__WHAT YOU NEED TO DO__
Reproduce the following records exactly from the line containing "Switch foreground and background colors" onward, ending with the last line and including it.

__TASK DATA__
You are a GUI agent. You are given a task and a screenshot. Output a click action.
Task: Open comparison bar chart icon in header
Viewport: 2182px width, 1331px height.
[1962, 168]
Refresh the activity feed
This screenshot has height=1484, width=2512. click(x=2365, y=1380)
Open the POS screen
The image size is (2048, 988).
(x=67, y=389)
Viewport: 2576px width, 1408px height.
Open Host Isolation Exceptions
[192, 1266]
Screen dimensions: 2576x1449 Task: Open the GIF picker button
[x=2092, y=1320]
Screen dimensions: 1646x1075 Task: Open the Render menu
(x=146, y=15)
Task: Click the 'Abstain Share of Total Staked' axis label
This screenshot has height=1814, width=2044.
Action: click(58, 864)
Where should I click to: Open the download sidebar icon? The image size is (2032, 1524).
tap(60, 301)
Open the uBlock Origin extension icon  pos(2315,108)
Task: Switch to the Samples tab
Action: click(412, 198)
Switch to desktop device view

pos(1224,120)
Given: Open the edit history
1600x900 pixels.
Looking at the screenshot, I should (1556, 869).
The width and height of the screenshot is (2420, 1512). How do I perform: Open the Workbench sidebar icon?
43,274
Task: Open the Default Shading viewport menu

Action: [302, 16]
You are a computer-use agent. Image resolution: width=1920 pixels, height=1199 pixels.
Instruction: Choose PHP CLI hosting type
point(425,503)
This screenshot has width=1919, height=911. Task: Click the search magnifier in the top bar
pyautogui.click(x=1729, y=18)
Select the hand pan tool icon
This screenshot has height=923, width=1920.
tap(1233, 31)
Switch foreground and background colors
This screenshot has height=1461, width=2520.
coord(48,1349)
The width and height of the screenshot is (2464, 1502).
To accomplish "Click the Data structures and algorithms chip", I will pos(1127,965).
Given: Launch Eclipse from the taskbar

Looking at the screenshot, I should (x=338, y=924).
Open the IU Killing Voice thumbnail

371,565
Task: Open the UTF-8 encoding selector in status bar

__EXERCISE RESULT__
Switch foreground and background colors
This screenshot has height=1461, width=2520.
coord(48,1349)
The width and height of the screenshot is (2464, 1502).
To accomplish "Click the Data structures and algorithms chip", I will pos(1127,965).
Given: Launch Eclipse from the taskbar

Looking at the screenshot, I should (x=338, y=924).
Open the IU Killing Voice thumbnail

371,565
Task: Open the UTF-8 encoding selector in status bar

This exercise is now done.